Screen Pixel Densities

In activity_main.xml, you specified attribute values in terms of dp units. Now it is time to learn what they are.

Sometimes you need to specify values for view attributes in terms of specific sizes (usually in pixels, but sometimes points, millimeters, or inches). You see this most commonly with attributes for text size, margins, and padding. Text size is the pixel height of the text on the device’s screen. Margins specify the distances between views, and padding specifies the distance between a view’s outside edges and its content.

Android devices come in a wide variety of shapes and sizes. Even just among phones, specifications such as screen size and resolution vary widely. Modern phones have pixel densities ranging from less than 300 pixels per inch to more than 800 pixels per inch.

What happens when you want to display the same UI on different density screens? Or when the user configures a larger-than-default text size? It would be a very frustrating user experience if your button were tiny on one device and massive on another.
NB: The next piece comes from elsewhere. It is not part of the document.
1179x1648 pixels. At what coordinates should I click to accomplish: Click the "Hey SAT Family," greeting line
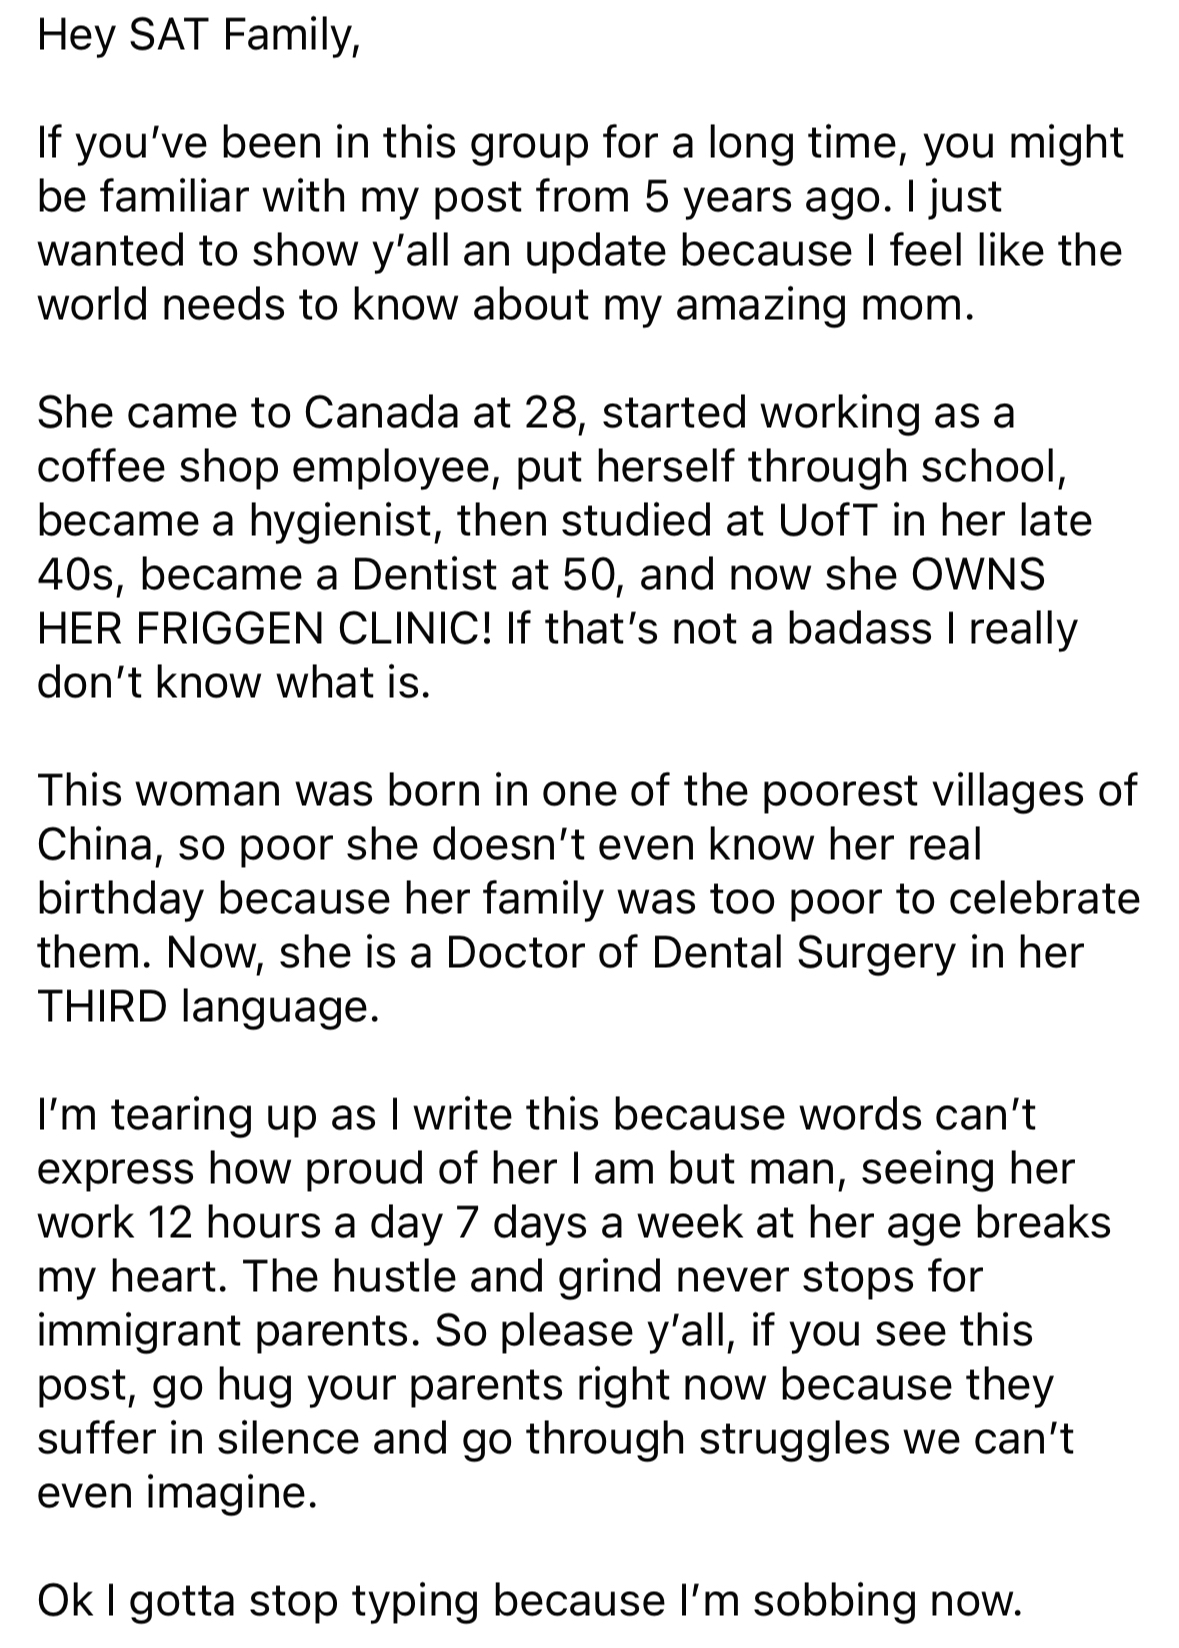click(198, 36)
To provide a consistent experience on all devices, Android provides density-independent dimension units that you can use to get the same size on different screen densities. Android translates these units using the device’s defined density bucket to pixels at runtime, so there is no tricky math for you to do. These density buckets range from low density (LDPI) to medium density (MDPI) to high density (HDPI) and all the way up to extra-extra-extra-high density (XXXHDPI) (Figure 2.9).

Figure 2.9  Dimension units in action on TextView

Dimension units in action on TextView

px

Short for pixel. One pixel corresponds to one onscreen pixel, regardless of the display density. Because pixels do not scale appropriately with device display density, their use is not recommended.

dp

Short for density-independent pixel and usually pronounced dip. You typically use this for margins, padding, or anything else for which you would otherwise specify size with a pixel value. One dp is always 1/160 of an inch on a device’s screen. You get the same size regardless of screen density: When your display is a higher density, density-independent pixels will fill a larger number of screen pixels.

sp

Short for scale-independent pixel. Scale-independent pixels are density-independent pixels that also take into account the user’s font size preference. You will almost always use sp to set display text size.

pt, mm, in

These are scaled units, like dp, that allow you to specify interface sizes in points (1/72 of an inch), millimeters, or inches. However, we do not recommend using them: Not all devices are correctly configured for these units to scale correctly.

In practice and in this book, you will use dp and sp almost exclusively. Android will translate these values into pixels at runtime.